Film critic Leonard Maltin awarded the film four out of four stars, calling it "Highly suspenseful" and praising the film's script, music score, and visuals. On Rotten Tomatoes, the film holds an approval rating of 100% based on 12 reviews, with a weighted average rating of 8.1/10.

==Awards==
The film won the Golden Leopard and the Best Direction Award at the 1946 Locarno International Film Festival.

==Distribution and copyright==
Though it was distributed by a major studio, 20th Century Fox, the copyright was allowed to lapse and the film is now in the public domain. Several different editions of varying quality have been released to home video formats.

The name of the film sometimes varies with who listed it. In 1960, Radio Times altered the title to Ten Little Niggers for an airing of Clair's film on BBC television on 9 July. This was the original title of the novel as published in the UK.
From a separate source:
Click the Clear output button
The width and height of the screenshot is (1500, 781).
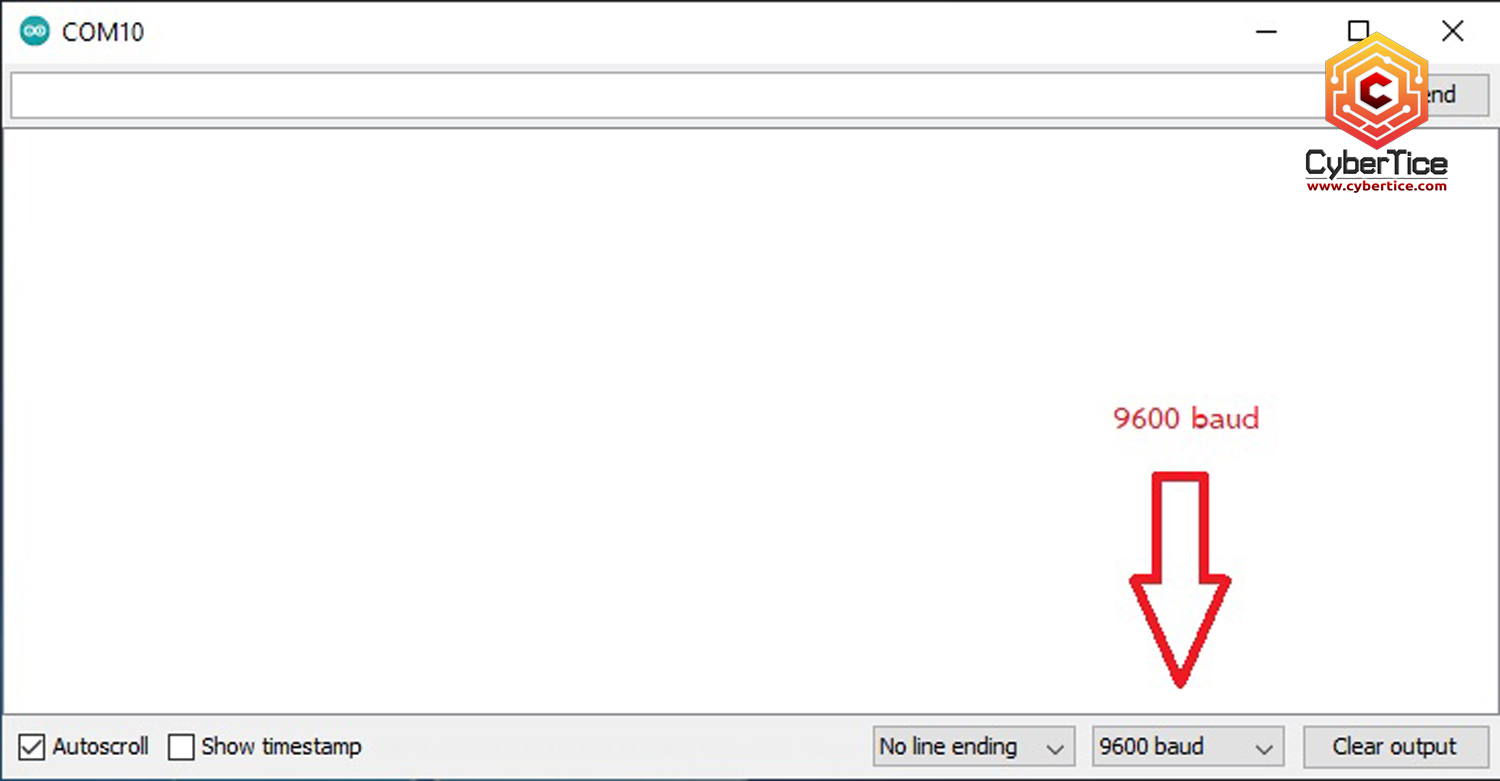point(1395,747)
Sensitivity to the original title of the novel was remarked by Sadie Stein in 2016, commenting on a BBC miniseries with the title And Then There Were None, which she said "has been an enormous hit in the UK." In general, "Christie’s work is not known for its racial sensitivity, and by modern standards her oeuvre is rife with casual Orientalism." Stein quotes Alison Light as to the power of the original name of the island in the novel, Nigger Island, "to conjure up a thrilling ‘otherness’, a place where revelations about the ‘dark side’ of the English would be appropriate." Speaking of the "widely known" 1945 movie, Stein added that "we’re merely faced with fantastic amounts of violence, and a rhyme so macabre and distressing one doesn’t hear it now outside of the Agatha Christie context." She felt that the original title of the novel in the UK, seen now, "jars, viscerally."

==Later film versions==
Multiple versions of Christie's mystery have been filmed, including Ten Little Indians (1965), And Then There Were None (1974), Desyat Negrityat (1987), and Ten Little Indians (1989).